=== Study text ===
José Roberto Magalhães Teixeira was a Brazilian politician, twice mayor of the municipality of Campinas, in the state of São Paulo.

Born in Andradas, state of Minas Gerais, on 18 June 1937, he moved to Campinas in 1957, in order to study dentistry at the Pontifical Catholic University. He became widely known by his nickname, "Grama", because he had formerly lived in the city of São Sebastião da Grama.

Simultaneously with his work as a dentist, Grama began his political career as candidate to councilman in 1968, running under the Movimento Democrático Brasileiro (MDB) opposition party. He was not elected, but he persisted and in 1976 he was elected a vice-mayor of Campinas. In 1982 he was elected mayor with 44,65% of valid votes. In 1988, he was considered the best mayor of Brazil by a poll carried out by the prestigious newspaper Folha de S.Paulo. Among his many endeavours, he was the first mayor to institute in Brazil a Guaranteed Minimum Income Grant program, in order to reduce social inequalities. In the same year, Grama helped to found the PSDB (Partido da Social Democracia Brasileira).
=== The data ===
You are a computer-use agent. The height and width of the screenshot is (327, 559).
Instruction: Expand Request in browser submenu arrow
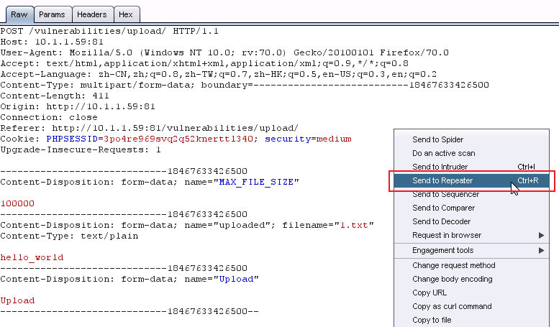541,235
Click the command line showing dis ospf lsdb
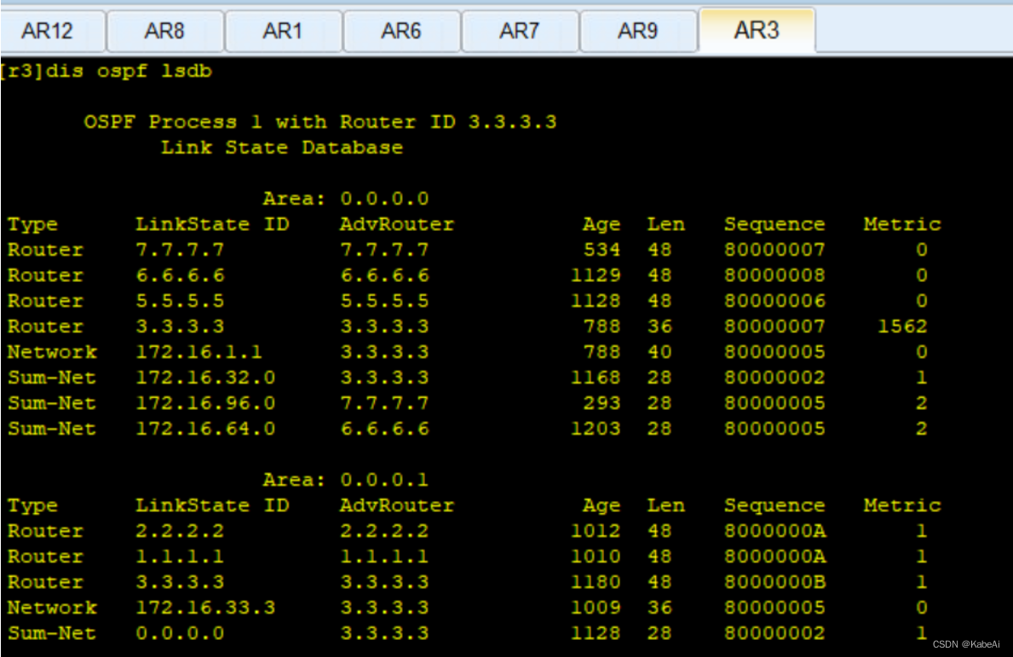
===
● Questions:
a) In the biography of José Roberto Magalhães Teixeira, what political party did Grama help to found?
b) Continue the biography of José Roberto Magalhães Teixeira from its last sentence.

● Answers to this exercise:
a) The PSDB (Partido da Social Democracia Brasileira).

b)
After finishing his mandate as mayor, Dr. Magalhães Teixeira ran for a federal representative of the state of São Paulo in 1990 and was elected with the largest ballot of the history of Campinas, with 136.522 votes. His mandate was marked by his active participation in the process which culminated in the impeachment of President Fernando Collor de Mello in 1992. In the same year, Magalhães Teixeira was elected again for mayor of Campinas, with a vote of 224.365 votes. In 1994, he was nominated as coordinator in São Paulo of the campaign which elected President Fernando Henrique Cardoso.

Affected by a hepatic cancer, he was unable to finish his second mandate, deceasing on February 29, 1996. He was homaged by a massive popular manifestation in his interment.

A cultural center in Campinas, an industrial technical school (SESI) in Taboão da Serra, and the Campinas Beltway (Anel Viário) are named after him.